One path is significant, restricted adoption. Managers may use cETNs as a small allocation software inside diversified funds.
In that case, the FCA’s rule would mark an actual shift: crypto publicity would transfer past a standalone retail determination or a professional-investor product and grow to be one thing a mainstream fund may embody with threat controls round it.
One other path is essentially symbolic. Managers could resolve that the ten% restrict, disclosure duties, liquidity questions, and reputational threat outweigh the profit.
The permission would stay a bridge that few merchandise cross, making a coverage change with a modest allocation footprint.
That’s the reason the proposal is greatest learn as an incremental normalization of crypto market construction as a substitute of a broad portfolio opening.
The FCA is accepting that crypto ETNs have grow to be established sufficient to enter some licensed funds whereas nonetheless attempting to cease the publicity from changing into a dominant retail portfolio threat.
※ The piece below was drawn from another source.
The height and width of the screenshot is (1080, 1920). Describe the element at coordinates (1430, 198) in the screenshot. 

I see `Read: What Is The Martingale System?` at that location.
The following sign will likely be allocator habits, submitting updates, and platform documentation.
UK asset managers will both rewrite prospectuses, product summaries, and platform supplies to make room for cETNs after the session closes, or the ten% cap will operate primarily as a symbolic bridge. Till then, crypto can transfer contained in the fund wrapper whereas remaining on a brief leash.